Two Souls Diverge in a Wood, Underneath a Pear Tree
We are one
I walked right past him; YES, it was him, I’m sure. My heart started racing, can’t catch my breath, I could hardly stand, legs weak; why am I shaking so violently? Calm down; you always get like this. I turn to see if he looks back, staring at his beautiful backside, long mid-length charcoal gray coat, faded slim-fit jeans, dark olive suede shoes, wavy black hair with a beautiful shimmer of light dancing through it. He walks with such pristine confidence; oh my, that’s so attractive!
I don’t think he remembers; it was supposed to be different this time! Oh, I don’t know how to feel about this. Maybe it’s easier to start with a clean slate again. But, no, We have so much history! It’s always so hard when I first meet him again, and I always remember, and he never does. But this time was supposed to be different; we did everything to make it so, planned, carried out, and implanted our very essence of each other within each other. Maybe he didn’t see me, perhaps we didn’t make eye contact, but then there is my energy; how could he of missed that? We were a few inches away from each other; I still feel him.
Just then, I see him stop; he put his hand on his head, tussled his waves back through his fingers, oh those fingers, the way he caresses me with those fingers. I see his profile, chiseled cheeks, dimpled chin, piercing green eyes, and beautifully supple red lips. He’s turning back! I almost faint I’m so overwhelmed that he might finally remember this time. Finally, he stops, we lock eyes, he smiles, and he steps towards me.
That’s all I remember; I must have blacked out, or worse. I’m here now, in bed, but I don’t know who’s bed or even where, or when. And when I say when I don’t mean what time of the day is it, or even what day is it. I mean, what year is it? Just then, I hear footsteps approaching, the door handle turns, and the hall light starts filtering in my dim room as the door creeks open.
We met and have been together as far back as we both can imagine. There isn’t a beginning; we both just have always been. Our energy is tied together, always drawn to each other. No amount of time or space can keep our souls apart. We came from pure love, the most pristine, the kind that never will part. We don’t know the how’s or the whys; we just know that we must be one.
I always find him. We don’t know why he forgets, and I don’t. I remember him at my earliest memory, my first thoughts. I remember every place we’ve been together and in every dimension. I never know when I’m going to find him; it’s always different. But my soul yearns for his. A piece of me is missing until I find him. I just have to live my life until then as best I can. But I am always looking. It’s something I can’t share, I did once, and it was not good. They thought I was crazy, so I have to be careful.
Sometimes he has a glimmer of recognition, but he doesn’t understand it. But he is always attracted to me, always immediately. Until one day, and that time varies, he remembers. It’s like a shade raised, and then you can see a whole world out the window that, before then, was a dark room, and that is all you thought existed. That is my favorite moment whenever he remembers all of us. I always pray that it happens sooner than later.
So the last time we were united, we had discussed how much of our time together feels wasted, waiting for him to remember, so we devised a plan.
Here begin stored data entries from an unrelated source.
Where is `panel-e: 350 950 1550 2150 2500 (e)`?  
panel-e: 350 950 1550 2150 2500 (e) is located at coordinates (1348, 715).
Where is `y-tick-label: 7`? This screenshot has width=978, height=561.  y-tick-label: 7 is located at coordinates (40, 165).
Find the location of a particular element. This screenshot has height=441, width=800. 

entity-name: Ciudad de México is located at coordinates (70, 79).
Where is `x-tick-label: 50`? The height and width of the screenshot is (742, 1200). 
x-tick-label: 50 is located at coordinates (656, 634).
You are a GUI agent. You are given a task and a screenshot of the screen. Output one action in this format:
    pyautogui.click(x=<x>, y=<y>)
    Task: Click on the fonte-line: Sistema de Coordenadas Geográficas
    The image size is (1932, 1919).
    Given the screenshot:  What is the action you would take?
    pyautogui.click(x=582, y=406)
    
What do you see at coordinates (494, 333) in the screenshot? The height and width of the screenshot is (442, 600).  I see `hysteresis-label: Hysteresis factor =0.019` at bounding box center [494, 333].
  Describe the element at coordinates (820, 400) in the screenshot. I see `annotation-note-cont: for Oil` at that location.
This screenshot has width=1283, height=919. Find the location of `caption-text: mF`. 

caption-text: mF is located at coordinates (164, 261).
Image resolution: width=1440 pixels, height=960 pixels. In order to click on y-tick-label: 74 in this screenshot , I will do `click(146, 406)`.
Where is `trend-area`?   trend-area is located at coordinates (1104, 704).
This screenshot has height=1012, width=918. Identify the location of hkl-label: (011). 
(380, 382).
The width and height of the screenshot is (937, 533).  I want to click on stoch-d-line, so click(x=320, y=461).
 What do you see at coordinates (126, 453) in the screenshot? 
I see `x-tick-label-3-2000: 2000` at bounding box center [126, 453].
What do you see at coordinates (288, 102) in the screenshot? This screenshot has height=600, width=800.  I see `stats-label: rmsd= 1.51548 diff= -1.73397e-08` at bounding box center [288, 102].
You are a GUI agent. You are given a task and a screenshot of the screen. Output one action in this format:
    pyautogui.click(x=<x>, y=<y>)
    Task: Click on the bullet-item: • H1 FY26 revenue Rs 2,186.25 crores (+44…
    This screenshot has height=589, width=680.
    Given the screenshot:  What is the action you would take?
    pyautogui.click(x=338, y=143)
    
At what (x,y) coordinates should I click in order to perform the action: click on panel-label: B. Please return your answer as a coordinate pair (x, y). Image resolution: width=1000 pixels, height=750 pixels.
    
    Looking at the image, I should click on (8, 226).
We arranged to have a picnic underneath the Pear Tree across town in a beautiful wooded park. The pears were so ripe with deliciously sweet, tender bites. The juice rolled gently down our chins as we bit into them; it made us giggle. Pears have always been our favorite fruit, the texture, the sweetness, the aroma, and how they emanated our senses; pure delight. Under this fruit tree was the perfect location to change the course of our future forever.
I had met with an old gypsy woman I heard could help solve these kinds of problems, (apparently we weren’t alone in this.) We needed more time together knowing. She told me that there was a way to change this in him. She said to pick a place we both loved out in nature, make sure we were both aligned with our hopes, thoughts, and beliefs, and that we were grounded. We were to hold each-others hands facing each other and transition into a meditative state. Then, minds calm, we repeat over and over again with our hearts, “I will always remember your face when I see, and all the many times and places we’ve been.” Oh, it was beautiful; we could feel our energy vibrate higher and higher with each chant. Pure harmony, It was euphoric. It felt like we could float back home. Our energy was so in tune and vibrant. This plan had to work. Now, all we had to do was to wait until the next time. Tick Tock, Tick Tock… the time is finally now.
The door creeks open slowly; I could see his silhouette in the doorway. His physique was always perfection. I am a lucky girl, I am grateful, and we are love. My heart starts racing; I realize that I’m still at the moment we passed in the street; it is still this time around. Oh, I can’t contain my emotions; tears are rolling down my rosy cheeks, flush from the excitement. Will he remember? Silently I start chanting, “I will always remember your face when I see, and all the many times and places we’ve been,” over and over again. He quietly moves in my direction; I can barely see him; my eyes blurred with tears. He takes a tissue and wipes my face tenderly. I see him smiling, and I start to speak; he presses his finger gently on my lips and says, shhhhh. He then rummages through his coat pockets and pulls out…two of the most beautiful pears you have ever seen.